EXERCISE DETAILS >> Can you copy out the items below word for word, starting at the line that contains "This screenshot has width=1450, height=1038." and ending at the line that contains "(950, 596).", with the pictures left out?

RECORDS >>
· · ·
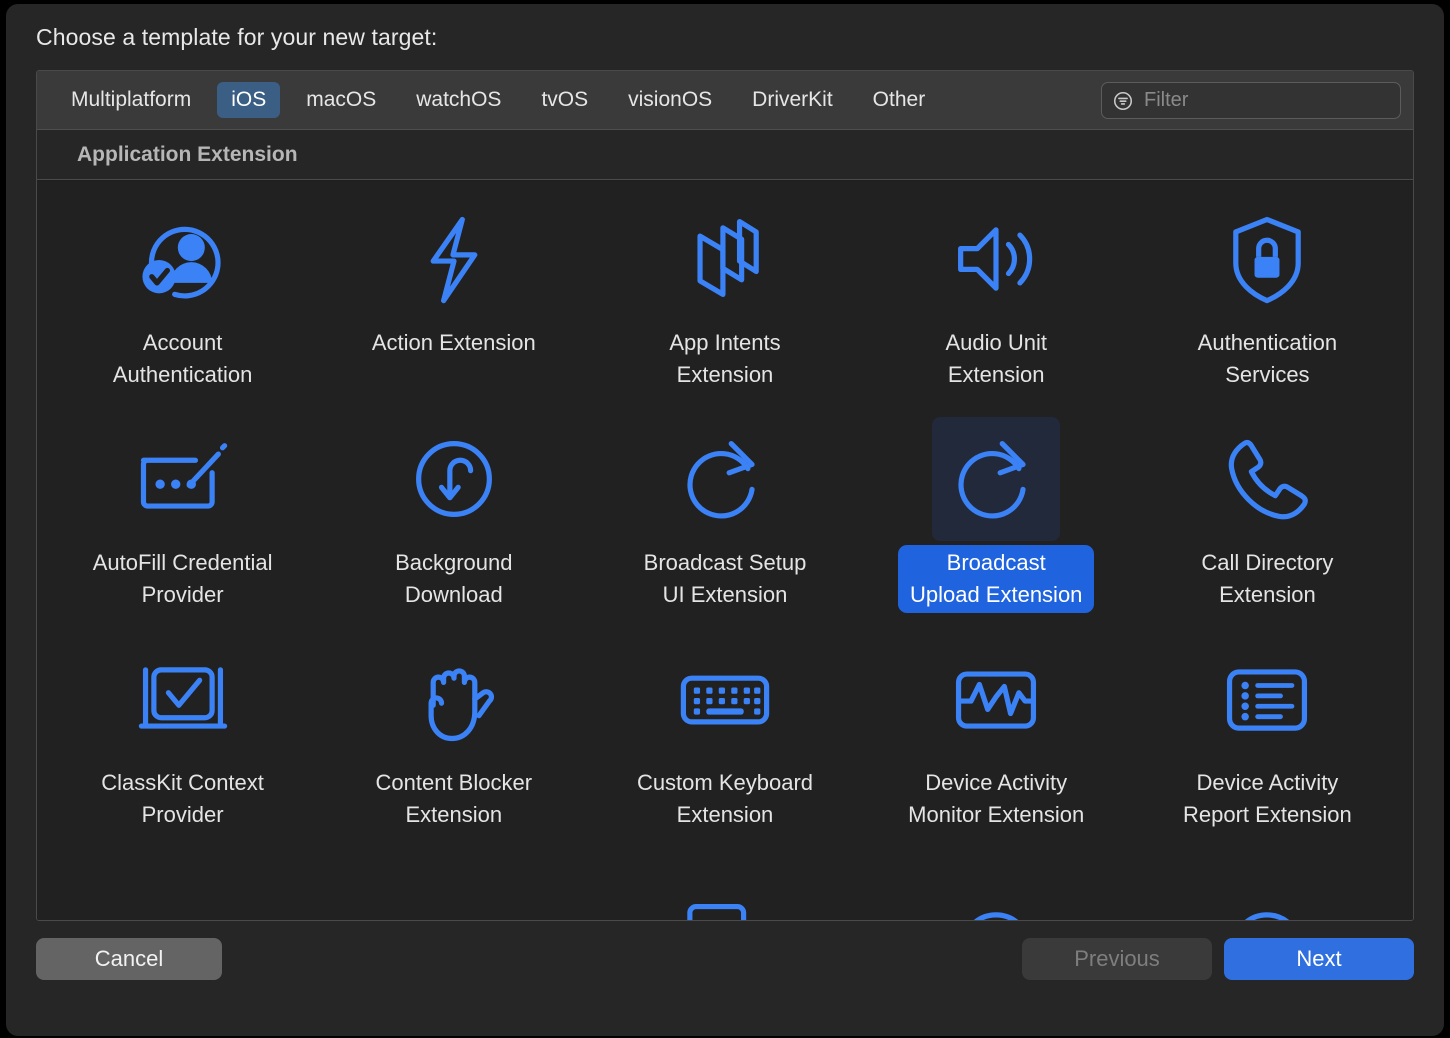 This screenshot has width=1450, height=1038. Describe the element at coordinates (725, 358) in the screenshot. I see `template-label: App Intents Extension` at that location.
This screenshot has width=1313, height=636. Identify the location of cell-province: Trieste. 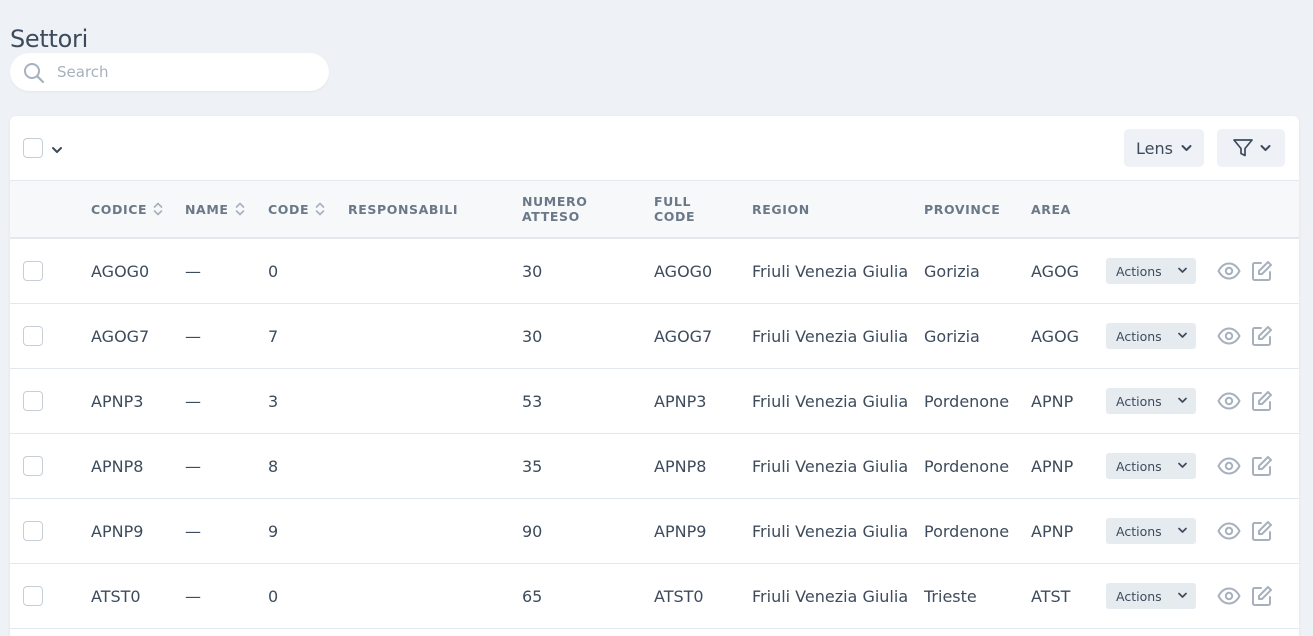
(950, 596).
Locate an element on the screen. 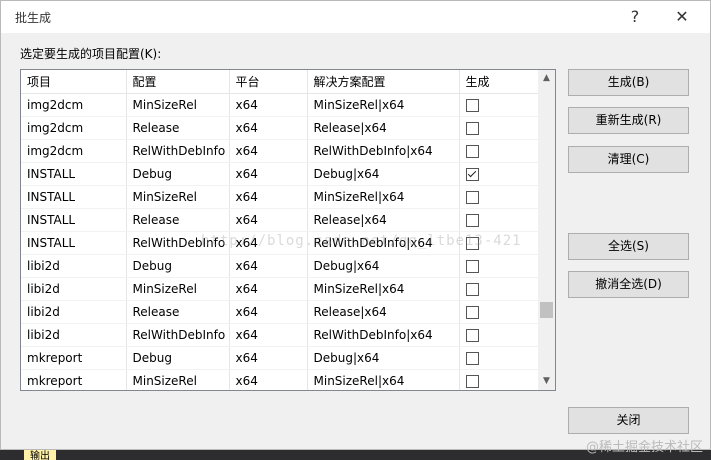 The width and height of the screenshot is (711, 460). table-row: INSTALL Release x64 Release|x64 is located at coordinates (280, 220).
· · ·
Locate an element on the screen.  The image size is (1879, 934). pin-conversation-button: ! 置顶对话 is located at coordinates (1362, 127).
· · ·
TASK ANSWER >>
 This screenshot has width=1450, height=1038. Describe the element at coordinates (725, 358) in the screenshot. I see `template-label: App Intents Extension` at that location.
This screenshot has width=1313, height=636. Identify the location of cell-province: Trieste. 
(950, 596).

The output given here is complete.